■ WORK REQUIRED
The listing below is to be output in its exact form.

■ EXERCISE DATA
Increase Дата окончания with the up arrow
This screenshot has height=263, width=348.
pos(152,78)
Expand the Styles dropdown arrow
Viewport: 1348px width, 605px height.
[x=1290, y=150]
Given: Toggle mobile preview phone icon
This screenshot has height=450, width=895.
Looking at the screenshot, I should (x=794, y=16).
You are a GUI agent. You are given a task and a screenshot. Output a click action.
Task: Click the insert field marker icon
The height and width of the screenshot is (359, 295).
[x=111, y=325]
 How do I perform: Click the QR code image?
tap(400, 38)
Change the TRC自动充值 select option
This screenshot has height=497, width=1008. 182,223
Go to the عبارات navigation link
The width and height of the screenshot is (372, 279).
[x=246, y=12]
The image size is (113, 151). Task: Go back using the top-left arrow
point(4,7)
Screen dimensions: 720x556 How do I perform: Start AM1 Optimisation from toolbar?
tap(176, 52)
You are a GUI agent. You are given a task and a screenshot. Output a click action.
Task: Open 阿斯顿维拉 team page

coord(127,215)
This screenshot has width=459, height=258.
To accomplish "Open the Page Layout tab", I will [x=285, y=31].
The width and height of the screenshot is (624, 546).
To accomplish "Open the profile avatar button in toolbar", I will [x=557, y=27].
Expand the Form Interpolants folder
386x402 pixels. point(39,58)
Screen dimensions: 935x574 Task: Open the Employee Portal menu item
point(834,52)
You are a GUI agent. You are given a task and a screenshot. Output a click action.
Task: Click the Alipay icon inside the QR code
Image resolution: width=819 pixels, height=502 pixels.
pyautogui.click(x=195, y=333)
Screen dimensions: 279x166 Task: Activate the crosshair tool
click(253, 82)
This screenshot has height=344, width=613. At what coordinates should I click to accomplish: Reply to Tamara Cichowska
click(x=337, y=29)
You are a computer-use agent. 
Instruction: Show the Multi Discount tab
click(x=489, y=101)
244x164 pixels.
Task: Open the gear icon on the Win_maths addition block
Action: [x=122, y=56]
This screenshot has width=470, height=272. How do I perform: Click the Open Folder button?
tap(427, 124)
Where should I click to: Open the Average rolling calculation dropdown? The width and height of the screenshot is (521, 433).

■ YOUR SOLUTION
Increase Дата окончания with the up arrow
This screenshot has height=263, width=348.
pos(152,78)
Expand the Styles dropdown arrow
Viewport: 1348px width, 605px height.
[x=1290, y=150]
Given: Toggle mobile preview phone icon
This screenshot has height=450, width=895.
Looking at the screenshot, I should (x=794, y=16).
You are a GUI agent. You are given a task and a screenshot. Output a click action.
Task: Click the insert field marker icon
The height and width of the screenshot is (359, 295).
[x=111, y=325]
 How do I perform: Click the QR code image?
tap(400, 38)
Change the TRC自动充值 select option
This screenshot has height=497, width=1008. 182,223
Go to the عبارات navigation link
The width and height of the screenshot is (372, 279).
[x=246, y=12]
The image size is (113, 151). Task: Go back using the top-left arrow
point(4,7)
Screen dimensions: 720x556 How do I perform: Start AM1 Optimisation from toolbar?
tap(176, 52)
You are a GUI agent. You are given a task and a screenshot. Output a click action.
Task: Open 阿斯顿维拉 team page

coord(127,215)
This screenshot has width=459, height=258.
To accomplish "Open the Page Layout tab", I will [x=285, y=31].
The width and height of the screenshot is (624, 546).
To accomplish "Open the profile avatar button in toolbar", I will [x=557, y=27].
Expand the Form Interpolants folder
386x402 pixels. point(39,58)
Screen dimensions: 935x574 Task: Open the Employee Portal menu item
point(834,52)
You are a GUI agent. You are given a task and a screenshot. Output a click action.
Task: Click the Alipay icon inside the QR code
Image resolution: width=819 pixels, height=502 pixels.
pyautogui.click(x=195, y=333)
Screen dimensions: 279x166 Task: Activate the crosshair tool
click(253, 82)
This screenshot has height=344, width=613. At what coordinates should I click to accomplish: Reply to Tamara Cichowska
click(x=337, y=29)
You are a computer-use agent. 
Instruction: Show the Multi Discount tab
click(x=489, y=101)
244x164 pixels.
Task: Open the gear icon on the Win_maths addition block
Action: [x=122, y=56]
This screenshot has width=470, height=272. How do I perform: Click the Open Folder button?
tap(427, 124)
Where should I click to: Open the Average rolling calculation dropdown? The width and height of the screenshot is (521, 433).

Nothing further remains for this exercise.